Numerical Investigation of a Stagnation Point Reverse Flow Combustor

Abstract

Flameless combustion is characterized by ultra-low NOx emissions, high combustion efficiency and very stable flame, which is able to operate stably at very lean fuel-air mixtures without problems of combustion oscillation and flashback. Stagnation Point Reverse Flow (SPRF) combustors, as an important application of flameless combustion, have been experimentally studied by various optical diagnostic techniques. In this paper, Eddy Dissipation Concept (EDC) model with detailed chemical reaction mechanisms of natural gas GRI 2.11 is used to investigate the flame characteristics of a SPRF combustor operating at premixed mode with various mass flow rates and equivalence ratios of CH4 and air mixtures. The numerical results indicate that as the fuel and air mixture injection velocities increase, there are no distinct changes in the jet penetrations.

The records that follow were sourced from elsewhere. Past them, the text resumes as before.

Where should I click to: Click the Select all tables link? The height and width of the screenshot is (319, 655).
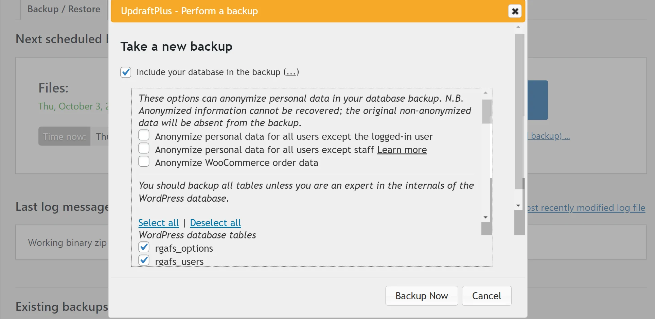[x=158, y=223]

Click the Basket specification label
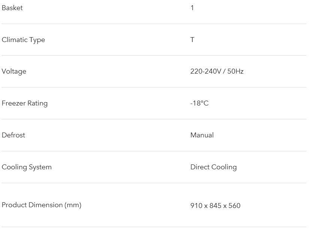tap(12, 8)
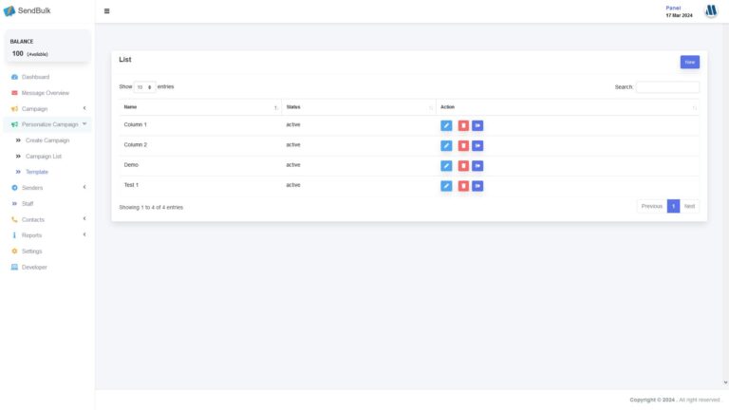Click the blue send icon for Test 1
Screen dimensions: 729x410
478,185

However, flame temperatures and NOx emissions decrease, CO emissions increase, and OH is distributed in wider area and more evenly. For turbulent flow, intense reactions take place in the shear layer and the stagnation zone and they gradually shift to the combustor outlet as the jet velocities increase. As the equivalence ratios increase from 0.5 to 1, the NOx emissions always increase, although they are very low when equivalence ratio is below 0.7. However, the CO emissions decrease firstly, reaching the minimum value at equivalence ratio of 0.58, and then increase. The numerical results are compared with experimental data and it is verified that EDC model can capture the important flow field characteristics and flame structure and is appropriate for modeling SPRF combustor.